Sometimes it happens that time makes something kind of rubbish turn into a decent depiction of at least the time it was made in. It's not going to happen with The Doors. The film is now 20 years old and the wig-like hair on everyone still looks ridiculously 90s. Meg Ryan looks like Stevie Nicks in the early 1980s, and Nico from the Velvet Underground looks like a hooker from 1991. And for a so-called biopic I learn very little about the story of The Doors or about Jim Morrison. What's the point?
This is not a brilliant movie, don't believe the poster.
Nick :
Confession time: I went through a period in the late 1980's early 1990's where I wore black leather pants. Cowboy boots too, flowery shirts and I grew my hair pretty long. I could easily have been a roadie for early Primal Scream. Around this time I really got into The Doors. Jim Morrison and his cohorts received a serious re-appraisal in the music press. A reprint of Hopkins' and Sugarman's insightful Morrison biography No One Here Gets Out Alive (The Doors is based on this) reignited the mythology. I bought into it, it lasted a couple of years then my punk/indie roots resurfaced. I still like most of The Doors music, but the idea of Morrison as some shamanistic, Dionysian God is something that Oliver Stone really buys into with The Doors.
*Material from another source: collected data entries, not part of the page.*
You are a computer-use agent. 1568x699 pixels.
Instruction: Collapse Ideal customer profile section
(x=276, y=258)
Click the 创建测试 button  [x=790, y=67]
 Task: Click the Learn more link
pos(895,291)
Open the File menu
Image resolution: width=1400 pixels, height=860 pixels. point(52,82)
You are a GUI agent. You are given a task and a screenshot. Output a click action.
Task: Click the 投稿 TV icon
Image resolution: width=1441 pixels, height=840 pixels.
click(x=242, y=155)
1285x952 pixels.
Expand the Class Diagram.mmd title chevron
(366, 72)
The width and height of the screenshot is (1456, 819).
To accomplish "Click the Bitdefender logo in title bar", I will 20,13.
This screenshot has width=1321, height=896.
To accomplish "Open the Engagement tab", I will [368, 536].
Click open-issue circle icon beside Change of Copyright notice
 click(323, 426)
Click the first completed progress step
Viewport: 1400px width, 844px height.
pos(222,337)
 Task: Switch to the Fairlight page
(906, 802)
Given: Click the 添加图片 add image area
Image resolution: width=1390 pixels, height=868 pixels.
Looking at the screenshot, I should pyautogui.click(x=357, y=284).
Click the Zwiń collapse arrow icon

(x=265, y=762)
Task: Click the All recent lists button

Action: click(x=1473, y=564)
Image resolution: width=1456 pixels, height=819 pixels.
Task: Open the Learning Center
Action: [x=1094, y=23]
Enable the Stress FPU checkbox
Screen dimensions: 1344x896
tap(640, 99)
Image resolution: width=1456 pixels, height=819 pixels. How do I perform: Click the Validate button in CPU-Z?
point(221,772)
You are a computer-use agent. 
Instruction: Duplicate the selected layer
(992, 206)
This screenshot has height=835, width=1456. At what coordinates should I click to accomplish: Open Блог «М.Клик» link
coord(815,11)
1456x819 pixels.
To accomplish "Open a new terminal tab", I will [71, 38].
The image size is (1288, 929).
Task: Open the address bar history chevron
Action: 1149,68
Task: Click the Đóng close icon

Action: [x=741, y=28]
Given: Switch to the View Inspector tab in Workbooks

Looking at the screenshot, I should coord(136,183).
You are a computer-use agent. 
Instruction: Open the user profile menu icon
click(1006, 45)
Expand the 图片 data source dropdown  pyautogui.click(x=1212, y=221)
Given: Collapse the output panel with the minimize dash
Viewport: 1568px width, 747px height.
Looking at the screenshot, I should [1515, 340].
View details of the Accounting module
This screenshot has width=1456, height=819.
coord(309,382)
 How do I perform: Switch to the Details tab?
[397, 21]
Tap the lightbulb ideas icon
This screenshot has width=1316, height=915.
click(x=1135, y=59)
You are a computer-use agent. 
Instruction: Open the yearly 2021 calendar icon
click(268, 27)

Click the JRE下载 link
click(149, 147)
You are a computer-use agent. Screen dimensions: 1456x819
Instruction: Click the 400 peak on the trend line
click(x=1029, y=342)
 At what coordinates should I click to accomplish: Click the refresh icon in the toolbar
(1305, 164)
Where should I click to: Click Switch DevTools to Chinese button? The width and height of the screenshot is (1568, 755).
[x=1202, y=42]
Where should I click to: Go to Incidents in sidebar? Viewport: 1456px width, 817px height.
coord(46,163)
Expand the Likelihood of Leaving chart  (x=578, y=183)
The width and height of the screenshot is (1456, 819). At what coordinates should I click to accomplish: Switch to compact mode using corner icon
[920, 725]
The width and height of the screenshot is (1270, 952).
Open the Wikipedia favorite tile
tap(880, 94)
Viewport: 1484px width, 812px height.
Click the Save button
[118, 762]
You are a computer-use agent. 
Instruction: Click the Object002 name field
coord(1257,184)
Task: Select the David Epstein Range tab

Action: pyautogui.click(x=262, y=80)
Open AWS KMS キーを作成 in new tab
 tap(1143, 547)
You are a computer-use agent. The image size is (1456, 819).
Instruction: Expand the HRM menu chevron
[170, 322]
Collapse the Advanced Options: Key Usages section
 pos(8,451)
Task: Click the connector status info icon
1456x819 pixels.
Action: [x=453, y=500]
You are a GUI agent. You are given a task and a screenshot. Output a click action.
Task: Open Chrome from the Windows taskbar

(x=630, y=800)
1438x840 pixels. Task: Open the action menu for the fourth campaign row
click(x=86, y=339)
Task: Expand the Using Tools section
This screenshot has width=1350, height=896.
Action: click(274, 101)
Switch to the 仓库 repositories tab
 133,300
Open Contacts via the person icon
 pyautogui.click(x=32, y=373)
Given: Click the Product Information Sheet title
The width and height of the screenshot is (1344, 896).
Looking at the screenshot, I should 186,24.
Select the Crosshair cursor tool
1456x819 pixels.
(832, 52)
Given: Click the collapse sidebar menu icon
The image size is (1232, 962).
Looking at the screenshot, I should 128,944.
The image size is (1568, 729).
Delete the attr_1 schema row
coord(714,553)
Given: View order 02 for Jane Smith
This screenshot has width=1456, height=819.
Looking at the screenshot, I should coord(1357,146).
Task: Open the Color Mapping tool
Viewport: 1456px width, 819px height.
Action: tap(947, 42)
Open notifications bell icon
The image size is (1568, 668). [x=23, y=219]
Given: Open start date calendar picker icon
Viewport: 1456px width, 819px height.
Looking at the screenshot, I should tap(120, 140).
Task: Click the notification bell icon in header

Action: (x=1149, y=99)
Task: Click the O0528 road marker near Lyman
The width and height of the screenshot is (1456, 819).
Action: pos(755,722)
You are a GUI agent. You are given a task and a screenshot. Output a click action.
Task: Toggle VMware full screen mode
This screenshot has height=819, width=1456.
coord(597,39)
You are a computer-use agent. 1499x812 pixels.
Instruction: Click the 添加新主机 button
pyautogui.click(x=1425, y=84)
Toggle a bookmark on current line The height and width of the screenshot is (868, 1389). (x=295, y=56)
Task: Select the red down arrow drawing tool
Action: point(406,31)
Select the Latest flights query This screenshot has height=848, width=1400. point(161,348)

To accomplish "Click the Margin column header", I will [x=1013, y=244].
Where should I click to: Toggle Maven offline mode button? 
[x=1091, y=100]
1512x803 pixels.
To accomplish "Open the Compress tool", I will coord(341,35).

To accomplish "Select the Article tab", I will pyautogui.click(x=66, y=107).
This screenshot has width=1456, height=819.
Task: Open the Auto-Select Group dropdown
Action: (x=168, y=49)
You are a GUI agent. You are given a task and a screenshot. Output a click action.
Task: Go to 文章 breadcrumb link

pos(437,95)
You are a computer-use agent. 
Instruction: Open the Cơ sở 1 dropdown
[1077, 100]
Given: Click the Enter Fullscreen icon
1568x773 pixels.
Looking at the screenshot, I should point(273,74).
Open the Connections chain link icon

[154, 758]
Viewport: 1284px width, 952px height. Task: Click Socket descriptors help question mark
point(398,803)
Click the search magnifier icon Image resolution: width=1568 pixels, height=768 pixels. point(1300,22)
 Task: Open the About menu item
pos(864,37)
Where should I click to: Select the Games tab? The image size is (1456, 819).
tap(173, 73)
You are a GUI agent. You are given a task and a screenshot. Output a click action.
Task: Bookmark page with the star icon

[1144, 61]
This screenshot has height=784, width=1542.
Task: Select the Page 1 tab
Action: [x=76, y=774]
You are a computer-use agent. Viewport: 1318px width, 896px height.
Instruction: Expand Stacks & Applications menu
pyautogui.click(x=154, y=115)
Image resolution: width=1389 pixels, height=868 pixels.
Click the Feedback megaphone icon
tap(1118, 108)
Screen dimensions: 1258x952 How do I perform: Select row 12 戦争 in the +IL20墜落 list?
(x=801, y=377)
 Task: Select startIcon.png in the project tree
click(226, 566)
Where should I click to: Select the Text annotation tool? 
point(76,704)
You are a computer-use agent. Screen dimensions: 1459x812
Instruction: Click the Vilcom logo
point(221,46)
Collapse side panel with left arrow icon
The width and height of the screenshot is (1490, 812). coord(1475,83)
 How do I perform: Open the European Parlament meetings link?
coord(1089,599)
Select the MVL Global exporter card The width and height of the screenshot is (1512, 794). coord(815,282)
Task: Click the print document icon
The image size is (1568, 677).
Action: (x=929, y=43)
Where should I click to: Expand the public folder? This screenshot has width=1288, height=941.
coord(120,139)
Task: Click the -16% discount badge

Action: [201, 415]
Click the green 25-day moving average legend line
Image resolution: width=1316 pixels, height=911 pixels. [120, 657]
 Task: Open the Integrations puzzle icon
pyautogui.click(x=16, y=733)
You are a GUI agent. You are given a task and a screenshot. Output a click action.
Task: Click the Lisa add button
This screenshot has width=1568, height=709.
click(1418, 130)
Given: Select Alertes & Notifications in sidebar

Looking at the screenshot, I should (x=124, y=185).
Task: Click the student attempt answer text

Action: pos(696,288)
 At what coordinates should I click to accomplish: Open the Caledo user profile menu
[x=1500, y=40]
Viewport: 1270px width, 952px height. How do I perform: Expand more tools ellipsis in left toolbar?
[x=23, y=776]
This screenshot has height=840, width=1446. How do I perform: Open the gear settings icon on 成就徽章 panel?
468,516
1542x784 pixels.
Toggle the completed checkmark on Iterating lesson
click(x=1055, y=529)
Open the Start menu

It's hard to know where to start with this mess of a movie. I could mention Stone's terrible sequence of acid trip scenes that seem to dominate the film. His cliched look at the 1960's counter culture. His determination to show women as creatures who are here on Earth expressly to lose their clothes. Val Kilmer as Morrison smugly believes he's God's gift. Even more baffling is the casting of Meg Ryan as Morrison's beleaguered girlfriend Pam, it's like watching Martha Stewart on drugs. The costume/set departments give everything in The Doors a 1990's take on the 1960's. I've never seen a film with so many bad looking fake beards or wigs. Let's not even touch on the subject of Nico's portrayal here as some cheap looking porn model.
More importantly, being in the band The Doors is portrayed as being no fun whatsoever. This is a movie where Kilmer utters the line, "I'm the poet and you're my muse" whilst keeping a straight face.You know you're in trouble when Billy Idol shines in a cameo! The Doors reaches a nonsensical nadir when Stone, already killing us with his attempts at aligning Morrison with Shaman and Red Indian chiefs only Morrison can see, mixes his own version of the 1960's key events during a scene where Morrison faces meltdown. It has no relevance and is so laughable. When you consider the source material, Stone really lost the plot here. The Doors fails because it doesn't make you want to go back to the music. At the height of my The Doors fandom, I enjoyed this in 1991. In the cold light of 2011, The Doors is no fun and just plain embarrassing.